Earl Cathcart
Main Page: Earl Cathcart (Conservative - Excepted Hereditary)My Lords, I am a farmer and a landowner. In the recent past I was a Norfolk councillor. I use the words recent past because I stopped being a councillor almost five years ago.
I thank my noble friend Lady Hanham for all the time and effort that she has spent on this issue. The Minister and her team have worked tirelessly to ensure that it hits the intended spot and has no unintended consequences.
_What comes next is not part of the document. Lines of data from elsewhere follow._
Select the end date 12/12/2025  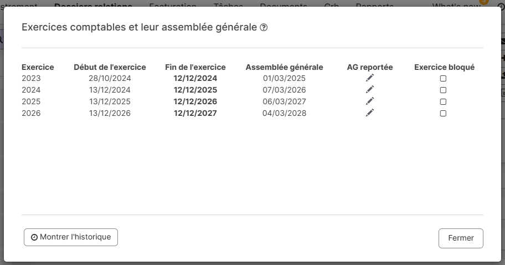pyautogui.click(x=195, y=90)
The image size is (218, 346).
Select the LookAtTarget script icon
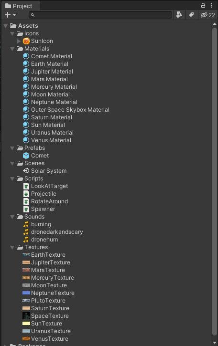coord(26,186)
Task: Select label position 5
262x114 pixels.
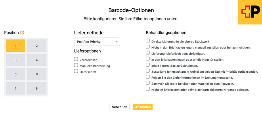Action: coord(16,74)
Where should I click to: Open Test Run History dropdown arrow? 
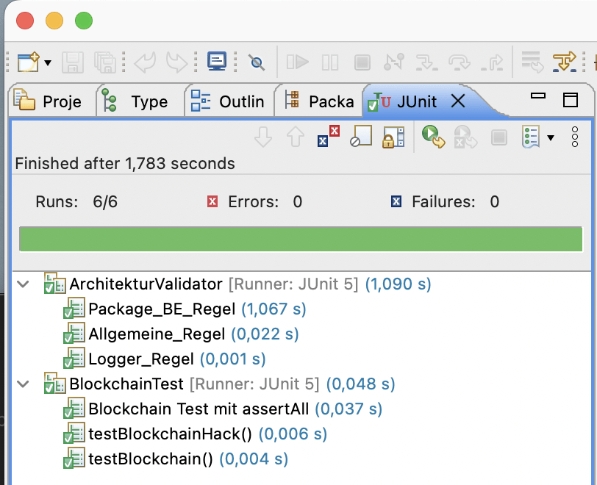(551, 137)
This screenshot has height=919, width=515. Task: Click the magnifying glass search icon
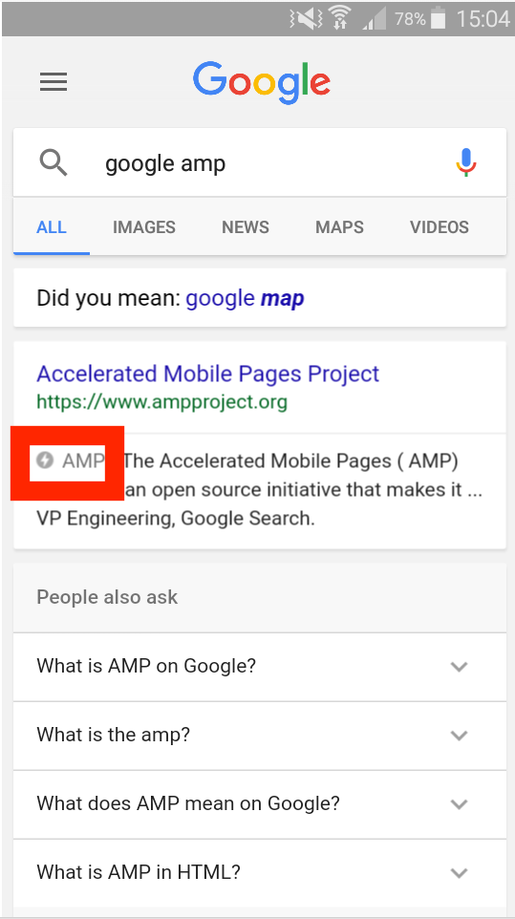tap(54, 162)
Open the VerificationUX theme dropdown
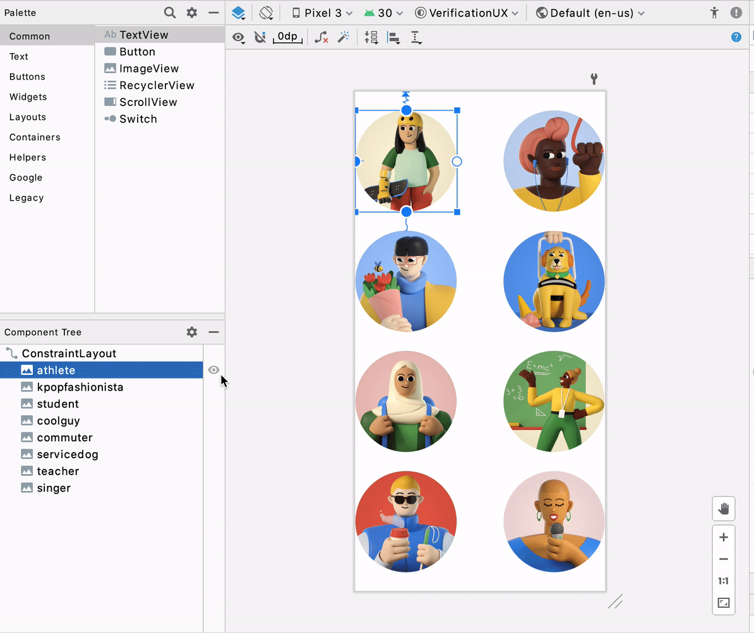754x633 pixels. (467, 12)
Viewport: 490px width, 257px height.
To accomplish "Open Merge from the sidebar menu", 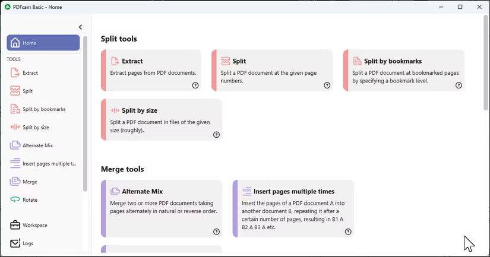I will tap(30, 182).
I am certain that the rural community is most grateful for all the hard work that they have done.
I have no problems with these regulations, but I had hoped that they would clarify two or three issues in the Act, all relating to Section 88. First, land in the existing use category is of community value,
“if in the opinion of the authority … the non-ancillary use furthers the social well-being or social interests of the local community and … it is realistic to think that there can continue to be non-ancillary use”
serving those objectives. This raises two questions, on which the regulations and the Act are silent. I had hoped that these regulations would clarify these matters. First, when is a use non-ancillary and, secondly, what evidence needs to be put before the local authority in determining whether in its opinion a relevant use is realistic?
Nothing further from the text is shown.